*Dataset records*
________________
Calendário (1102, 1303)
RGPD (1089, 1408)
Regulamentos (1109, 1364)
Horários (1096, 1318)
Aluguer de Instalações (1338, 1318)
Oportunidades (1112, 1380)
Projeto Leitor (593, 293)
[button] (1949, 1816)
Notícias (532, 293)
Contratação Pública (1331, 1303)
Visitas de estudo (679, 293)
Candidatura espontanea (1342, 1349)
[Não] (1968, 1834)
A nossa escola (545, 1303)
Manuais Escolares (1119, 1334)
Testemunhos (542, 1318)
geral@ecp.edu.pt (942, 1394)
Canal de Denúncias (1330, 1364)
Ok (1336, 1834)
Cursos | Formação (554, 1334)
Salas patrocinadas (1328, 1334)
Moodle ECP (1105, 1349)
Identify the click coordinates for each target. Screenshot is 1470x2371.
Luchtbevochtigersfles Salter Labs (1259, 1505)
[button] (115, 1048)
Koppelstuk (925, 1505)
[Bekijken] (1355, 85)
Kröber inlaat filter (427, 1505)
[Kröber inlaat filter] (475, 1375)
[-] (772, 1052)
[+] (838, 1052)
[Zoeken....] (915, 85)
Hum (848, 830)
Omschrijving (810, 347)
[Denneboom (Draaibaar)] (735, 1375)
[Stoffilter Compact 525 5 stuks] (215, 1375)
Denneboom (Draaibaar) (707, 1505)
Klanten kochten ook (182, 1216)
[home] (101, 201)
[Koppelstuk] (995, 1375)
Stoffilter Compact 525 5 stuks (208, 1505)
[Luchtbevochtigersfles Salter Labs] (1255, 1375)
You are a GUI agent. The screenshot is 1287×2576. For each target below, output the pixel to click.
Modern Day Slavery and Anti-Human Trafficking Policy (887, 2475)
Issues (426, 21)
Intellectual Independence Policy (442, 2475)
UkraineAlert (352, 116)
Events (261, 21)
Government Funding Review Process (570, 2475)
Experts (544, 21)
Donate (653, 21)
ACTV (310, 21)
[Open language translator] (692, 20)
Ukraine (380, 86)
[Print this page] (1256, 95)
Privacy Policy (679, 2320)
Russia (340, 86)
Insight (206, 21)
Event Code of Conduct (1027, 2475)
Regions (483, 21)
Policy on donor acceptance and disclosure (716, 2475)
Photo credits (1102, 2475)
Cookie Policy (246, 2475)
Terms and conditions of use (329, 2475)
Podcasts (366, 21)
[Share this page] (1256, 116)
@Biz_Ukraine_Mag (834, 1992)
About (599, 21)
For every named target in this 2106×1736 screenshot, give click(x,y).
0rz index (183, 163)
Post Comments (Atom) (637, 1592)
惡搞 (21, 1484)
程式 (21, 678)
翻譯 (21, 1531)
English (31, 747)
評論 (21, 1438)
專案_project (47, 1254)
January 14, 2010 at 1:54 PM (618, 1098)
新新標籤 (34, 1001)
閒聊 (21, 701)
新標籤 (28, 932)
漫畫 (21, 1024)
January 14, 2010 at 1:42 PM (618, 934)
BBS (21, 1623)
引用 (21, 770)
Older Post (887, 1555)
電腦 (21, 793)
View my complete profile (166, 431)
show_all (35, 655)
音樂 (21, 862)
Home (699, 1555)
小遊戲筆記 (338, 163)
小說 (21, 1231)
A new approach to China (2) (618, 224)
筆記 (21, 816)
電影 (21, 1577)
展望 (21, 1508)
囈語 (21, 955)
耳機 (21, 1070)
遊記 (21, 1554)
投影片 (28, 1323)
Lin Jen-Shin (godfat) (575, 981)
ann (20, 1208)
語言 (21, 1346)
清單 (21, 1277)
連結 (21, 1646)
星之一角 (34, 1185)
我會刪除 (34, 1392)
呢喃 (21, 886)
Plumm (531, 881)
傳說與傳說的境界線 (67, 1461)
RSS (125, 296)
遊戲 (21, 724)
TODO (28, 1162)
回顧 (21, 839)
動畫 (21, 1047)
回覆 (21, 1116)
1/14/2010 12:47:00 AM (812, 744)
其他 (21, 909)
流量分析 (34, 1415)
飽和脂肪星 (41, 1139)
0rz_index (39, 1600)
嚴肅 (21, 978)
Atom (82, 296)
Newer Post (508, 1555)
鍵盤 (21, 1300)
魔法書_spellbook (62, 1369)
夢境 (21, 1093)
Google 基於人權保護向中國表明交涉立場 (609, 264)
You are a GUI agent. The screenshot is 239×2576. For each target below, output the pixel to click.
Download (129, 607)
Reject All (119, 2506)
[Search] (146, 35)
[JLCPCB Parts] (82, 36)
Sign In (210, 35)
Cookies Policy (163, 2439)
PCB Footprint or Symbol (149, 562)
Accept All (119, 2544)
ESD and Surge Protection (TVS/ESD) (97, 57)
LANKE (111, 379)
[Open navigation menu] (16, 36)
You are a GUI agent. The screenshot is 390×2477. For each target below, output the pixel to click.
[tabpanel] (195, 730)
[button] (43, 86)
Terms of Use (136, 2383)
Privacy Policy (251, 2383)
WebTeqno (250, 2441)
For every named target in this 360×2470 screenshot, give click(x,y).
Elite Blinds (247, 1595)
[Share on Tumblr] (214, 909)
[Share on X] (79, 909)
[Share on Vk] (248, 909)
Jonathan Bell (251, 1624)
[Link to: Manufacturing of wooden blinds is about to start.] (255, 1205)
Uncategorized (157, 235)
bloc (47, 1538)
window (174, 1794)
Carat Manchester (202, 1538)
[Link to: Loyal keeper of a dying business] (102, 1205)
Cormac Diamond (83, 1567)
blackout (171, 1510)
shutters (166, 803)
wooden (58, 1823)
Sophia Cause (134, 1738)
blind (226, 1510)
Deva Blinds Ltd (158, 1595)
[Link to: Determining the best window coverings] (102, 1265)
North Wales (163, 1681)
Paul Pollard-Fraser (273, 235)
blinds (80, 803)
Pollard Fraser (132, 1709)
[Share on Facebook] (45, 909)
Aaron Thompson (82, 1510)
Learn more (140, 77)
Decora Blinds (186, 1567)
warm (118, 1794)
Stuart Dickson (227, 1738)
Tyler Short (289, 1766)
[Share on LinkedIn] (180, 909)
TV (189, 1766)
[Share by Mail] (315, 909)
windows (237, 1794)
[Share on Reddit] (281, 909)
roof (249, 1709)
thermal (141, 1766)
________________
*Assignment*
Look through the entries above, and wherever a line holds the string "Salter", copy it.

*The answer*
Luchtbevochtigersfles Salter Labs (1259, 1505)
[Luchtbevochtigersfles Salter Labs] (1255, 1375)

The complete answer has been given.